Monday, April 20, 2020

Infatuation as a Condition

No, this is not the same as the Charmed condition. I'll explain, just hear me out.

Love usually doesn't find its way into TTRPGs, for obvious reasons. Some people try to tackle it, usually they fail. The systems most open to it are ones that already impose mechanics on lots of personality and communication related things anyway, like a lot of story games. It's pretty common in Pendragon to make a flirting check or to roll on a cuckoldry table or have to make a saving throw to not be too heartbroken or whatever.

But people like agency over their character's brain and are less inclined to allow "character skill, not player skill" into that part of your stats. That is more true in OSR games than probably anywhere else and lots of people in that scene will shriek at the mere suggestion that you mechanically enforce a specific mental state on a PC. It is a common paradigm that you cannot tell a player how their character feels about something, and I've frequently heard people bring this up as a reason you can't roleplay a true Arthurian story with all the romance bits. BUT...

...the one major exception almost everyone accepts is involuntary mental states, most especially insanity or, sometimes, fear. Mental states that are imposed from without and cause you to lose mental control make sense, and oftentimes that are reinforced with magic. Sometimes you get players who still think they should be able to "decide" if they're afraid (I wonder what their real lives are like honestly) but generally even OSR people are down for a morale mechanic (arguably even bigger into it than most gaming scenes). And if you say that someone casts a fear spell or has a fear aura or something then it's hard to argue. In fact, it's really cool. Giving a dragon a fear aura instead of a flame one is way more mythical to me. Stylistically heightening parts of the human experience into fantasy elements is some real Jung shit.

Well it has been noted that love and romance is a pretty fucking major theme throughout medieval European literature and is kind of essential to making your game any kind of "authentic" to those roots. It is easily the most complicated thing about any one of the Round Table knights, and is arguably one of the only things essential to a truly Arthurian story. That and/or chivalry. But even combat itself could be left out, like a Star Trek game that doesn't even bother to include combat mechanics.

But because this normal human shit gets heightened to fantastic levels, love often behaves like an involuntary condition in these stories, not unlike fear or insanity or exhaustion or something. So why not literally make it one? It's specifically for that kind of obsessed infatuation, of course.

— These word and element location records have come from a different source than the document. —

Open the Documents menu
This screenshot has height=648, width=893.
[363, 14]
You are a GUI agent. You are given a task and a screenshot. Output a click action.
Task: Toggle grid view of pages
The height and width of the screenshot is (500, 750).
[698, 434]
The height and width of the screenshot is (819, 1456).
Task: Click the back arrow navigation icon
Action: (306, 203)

But it would already have a strong role in many places already in the game. Bards can impose that shit. Nymphs and succubi and whatever can do the same. But it can also be accidental. Nymphs probably impose it involuntarily, too. Daphne did not consent to Apollo's lust, after all.

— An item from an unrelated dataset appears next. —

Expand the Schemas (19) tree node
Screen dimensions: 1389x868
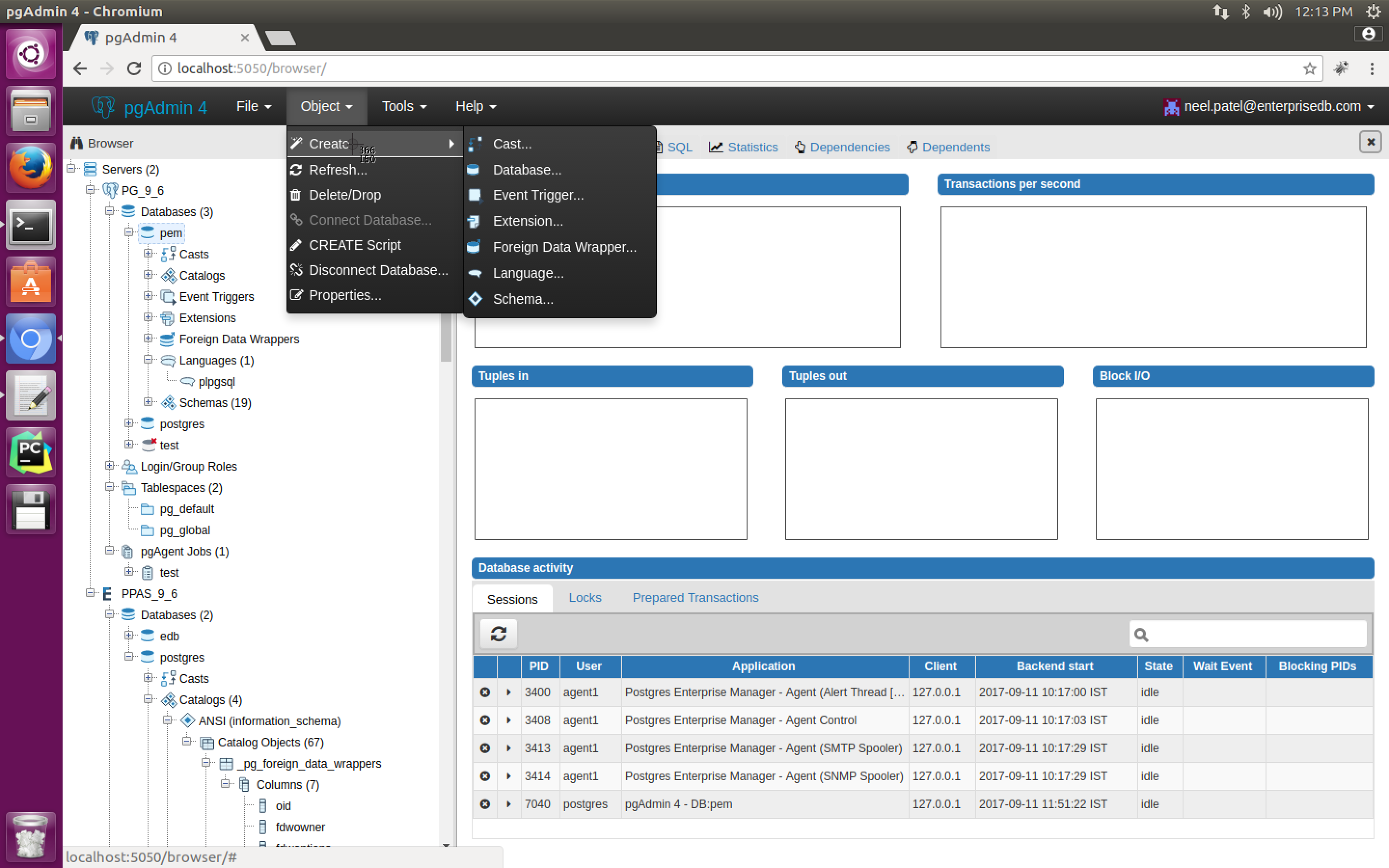[x=148, y=403]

The comparison goes further. Fear already exists both within certain monsters' mechanics like that AND as something that's just going to be intrinsic to the medium, e.g. your party suddenly falls into a hole, their wizard dies, and there's an adult red dragon right there ERGO THEY'LL BE REAL-LIFE SCARED AS SHIT and (this is important) will decide their characters' actions accordingly. Well, in the same way, you totally get instances of dumbass PCs situationally coming into infatuation as a motivation for their decisions (like deciding that they're gunna seduce a certain NPC and really committing to the gag) but then also it can be made a mechanical ability of certain monsters, too.

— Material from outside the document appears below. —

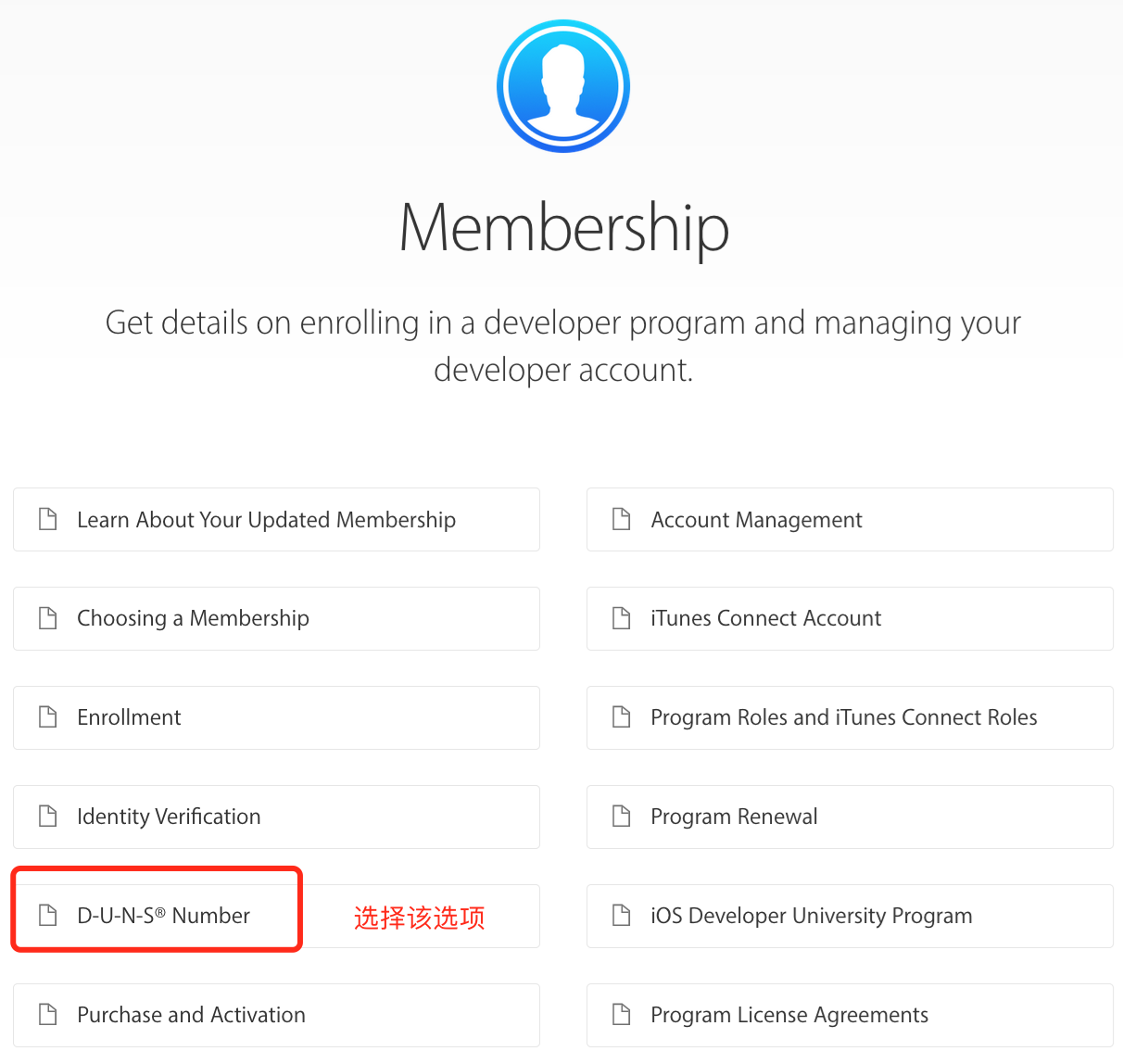Open Learn About Your Updated Membership

coord(266,520)
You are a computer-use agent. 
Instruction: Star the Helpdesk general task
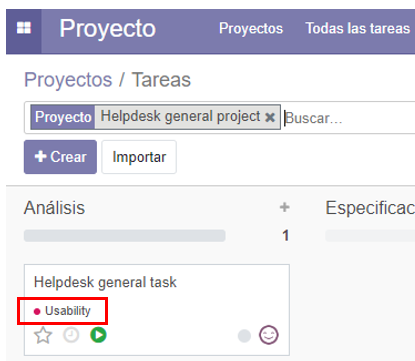tap(43, 335)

However, unlike fear or insanity or whatnot, infatuation maybe shouldn't be so negative. I guess you could argue that fear is technically somewhat positive because it's a survival instinct, but most mechanics for it will just impose penalties. Well what makes infatuation different than merely being charmed is that, for an Arthurian knight, this is a goddamn superpower. It literally makes you better at doing things, including fighting people. It'll cause you to go fucking nuts when your true love perishes or something, so the stakes are high, but it will also push you into doing crazy things. But like it's everyone in these stories and (fictionalized, mythologized) societies. You better fucking believe this applies to every female character, and it'll apply to villains and bards and wizards and whoever. Merlin gets this for Morgana, I think. So even if you don't plan on playing a knight, the ideals of chivalry find their way in everywhere.

The Charmed condition in 5E just keeps you from harming the charmer and gives them advantage on any check to socially interact with the target. But your princess isn't going to be around to issue the commands that motivate you into crazy decisions. They might not even know you exist. You just see her from afar and you fail a saving throw and BAM you're now ready to cuck the king and destroy Camelot just for a taste.

This is definitely not worth putting into 5E D&D, it's just not built for it. Arguably it would be a step above Charmed, kind of like how Restrained contains Grappled or how a bunch of them contain Incapacitated. But also an infatuated person can totally disobey and abuse the subject of their obsession so maybe not even. But chivalric infatuation is definitely a stronger motivation than a mere Bond/Ideal.

My real suggestion? If any rules-lite dungeoncrawlers want to go a little more Arthur and a little less Conan sometime, this is going to be the groundwork of how you systematize that (don't overdo it, though).